WASHINGTON - Harrison Ford has filled John McLaughlin's job in the movies, but in real life, the CIA's bespectacled, cerebral deputy director has stayed so well cloaked that few outside the shadows of intelligence gathering know him.

That started to change last week with President Bush's announcement that McLaughlin would take over as the agency's acting director in July when George Tenet leaves the job after seven years.

McLaughlin moves up at a critical time for the Central Intelligence Agency and 14 other agencies that make up the nation's intelligence apparatus.

Senior members at various intelligence agencies caution that they see a series of high-profile events this summer that could become attractive targets for terrorists. They worry that al-Qaida network or its allies might try to strike the United States in a way to replicate the political and economic impact of March's train bombings in Madrid.

Officials close to McLaughlin describe him as meticulous, professorial and cerebral, in many ways a contrast to the more gregarious Tenet. John Brennan, director of the federal Terrorist Threat Integration Center, has called McLaughlin Tenet's alter ego.

Tenet, who sometimes chews unlit cigars, is known for throwing an arm around a colleague walking down the hall.

McLaughlin, called "Merlin" by his peers, can be spotted walking around with rubber bands on his wrists, used for tricks. He can turn a $1 bill into other denominations. He wowed students at a Northern Virginia high school by tearing a Washington Post into a dozen pieces, then putting it back together seamlessly.

As Tenet announced his impending departure to CIA personnel, he described his replacement as "a man of magical warmth."

McLaughlin has filled in for Tenet for this assignment when the director was unavailable. Bush's national security adviser, Condoleezza Rice, said McLaughlin is someone the president "knows well and trusts."

"The most important thing is that there's a fine professional in John McLaughlin, who has the president's support and confidence," Rice told Fox News Sunday.

A Virginia resident, 61-year-old McLaughlin is married with two children.

Since 1972, he has worked his way up the ranks of the CIA. He was an analyst for European and Russian issues before rising to deputy director for intelligence in 1997. By 2000, he had become Tenet's right hand, as deputy director of central intelligence.

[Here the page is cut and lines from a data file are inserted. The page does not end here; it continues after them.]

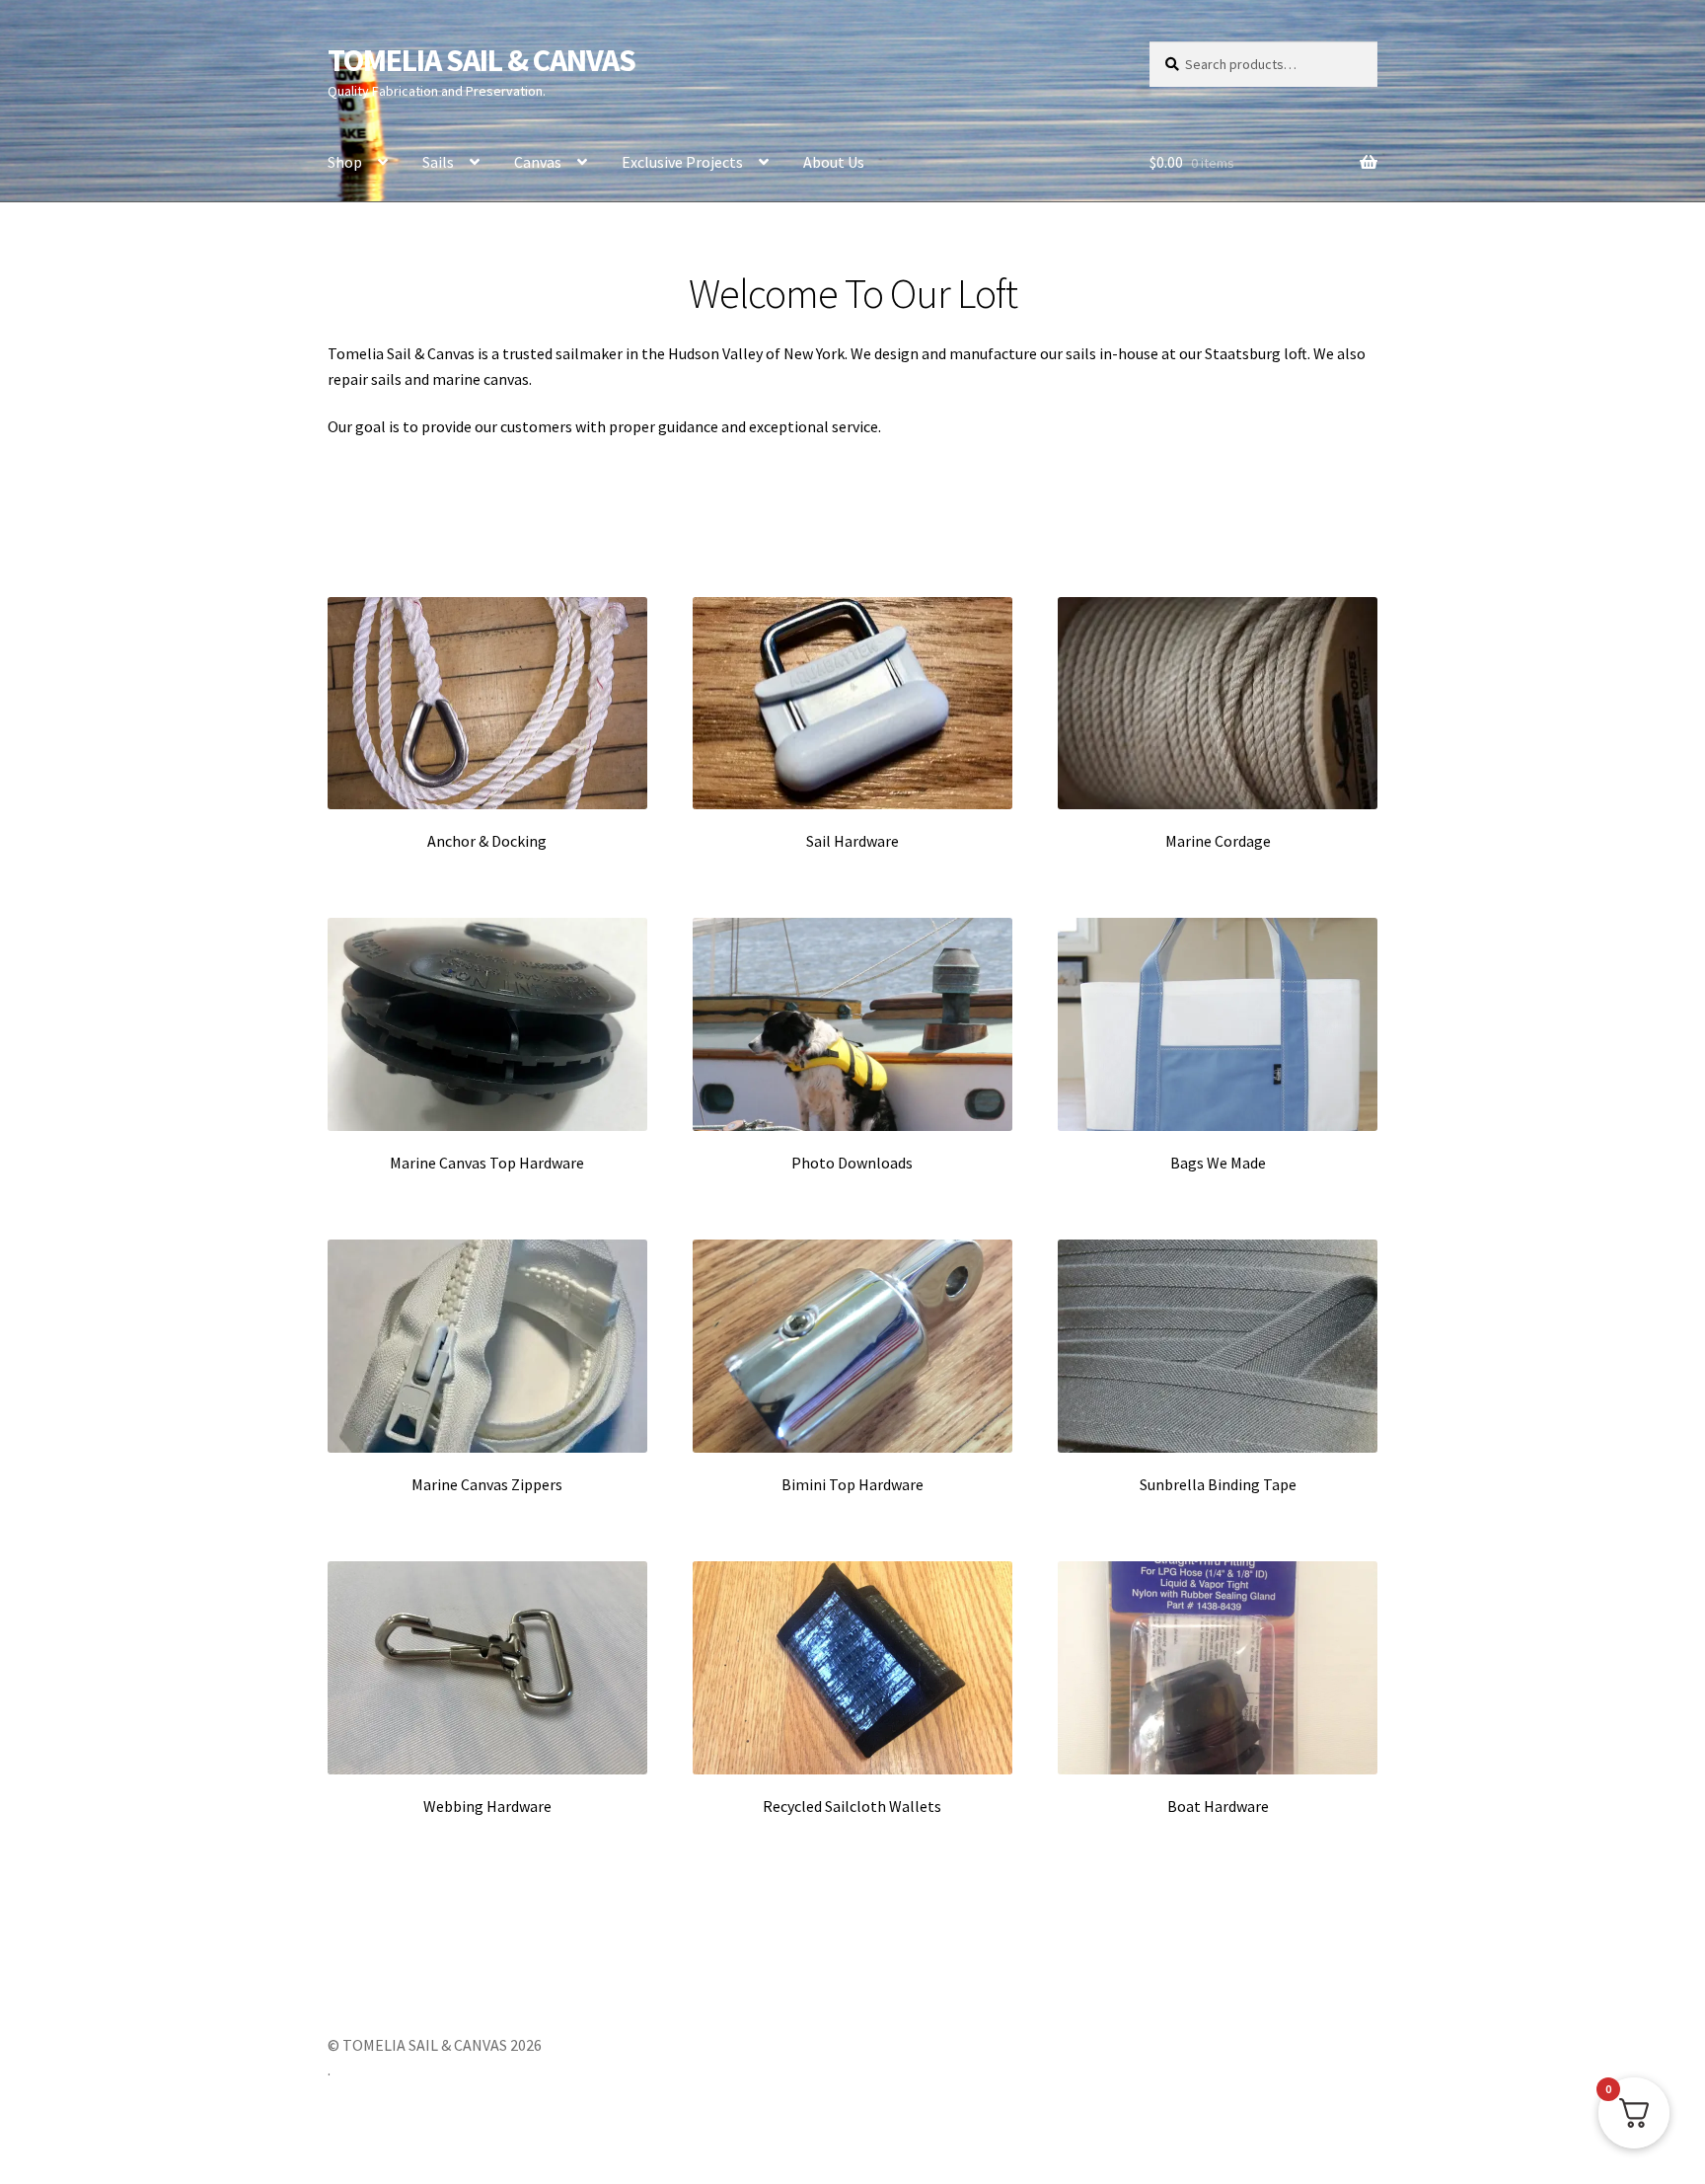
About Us (833, 162)
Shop (345, 162)
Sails (438, 162)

"We are forced each day to take risks - in both operations and analysis. And by definition, with risk comes the possibility of mistake, even failure," he said in a September speech. "That is the nature of our business. The certain and the easy we leave to others."

McLaughlin told the audience that Ford has played his job in the movies. Ford's character, Jack Ryan, was the CIA's acting deputy director for intelligence in Clear and Present Danger.

"The real thing is better," McLaughlin told his audience. "Rarely as flashy, never as lucrative, but vastly more rewarding."